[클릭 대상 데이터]

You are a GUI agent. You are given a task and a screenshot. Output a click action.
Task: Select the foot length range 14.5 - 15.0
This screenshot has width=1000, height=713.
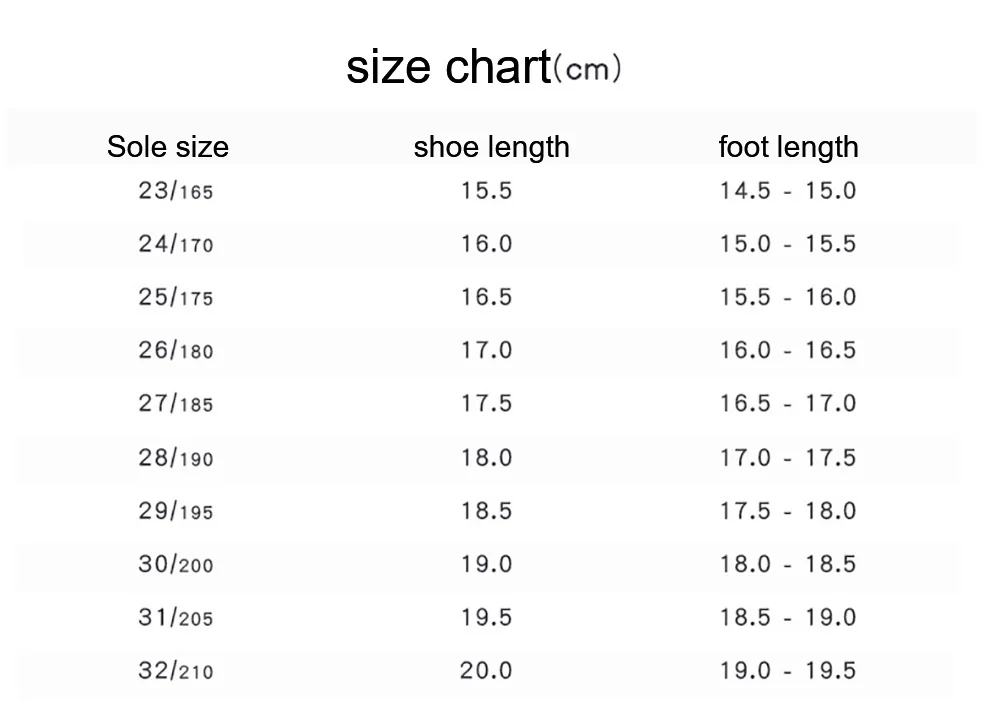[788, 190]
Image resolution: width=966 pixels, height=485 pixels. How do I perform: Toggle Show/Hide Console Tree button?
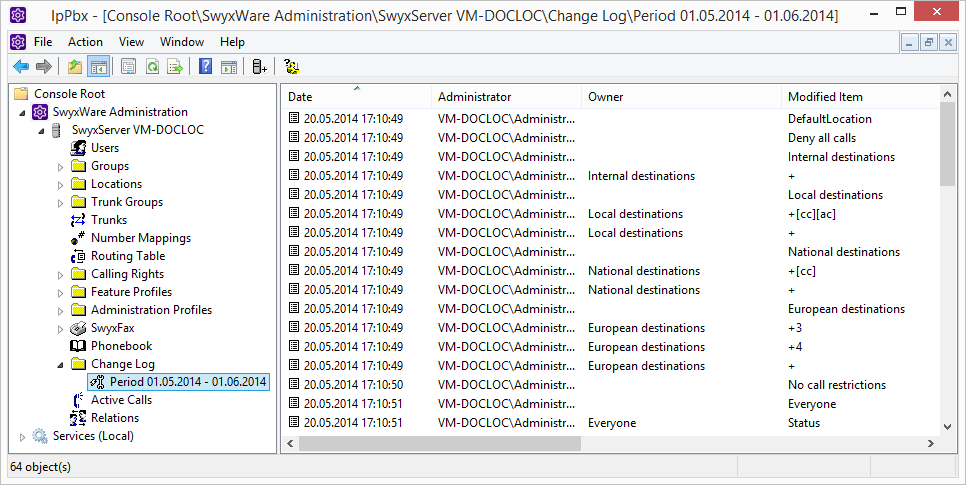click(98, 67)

§ **수행할 작업**: 위의 항목을 모두 한 줄도 바꾸지 말고 그대로 다시 입력하십시오. 그림은 답변에서 빼 주십시오.

§ **완성된 답변**:
You are a GUI agent. You are given a task and a screenshot. Output a click action.
Task: Select the foot length range 14.5 - 15.0
This screenshot has width=1000, height=713.
[788, 190]
Image resolution: width=966 pixels, height=485 pixels. How do I perform: Toggle Show/Hide Console Tree button?
click(98, 67)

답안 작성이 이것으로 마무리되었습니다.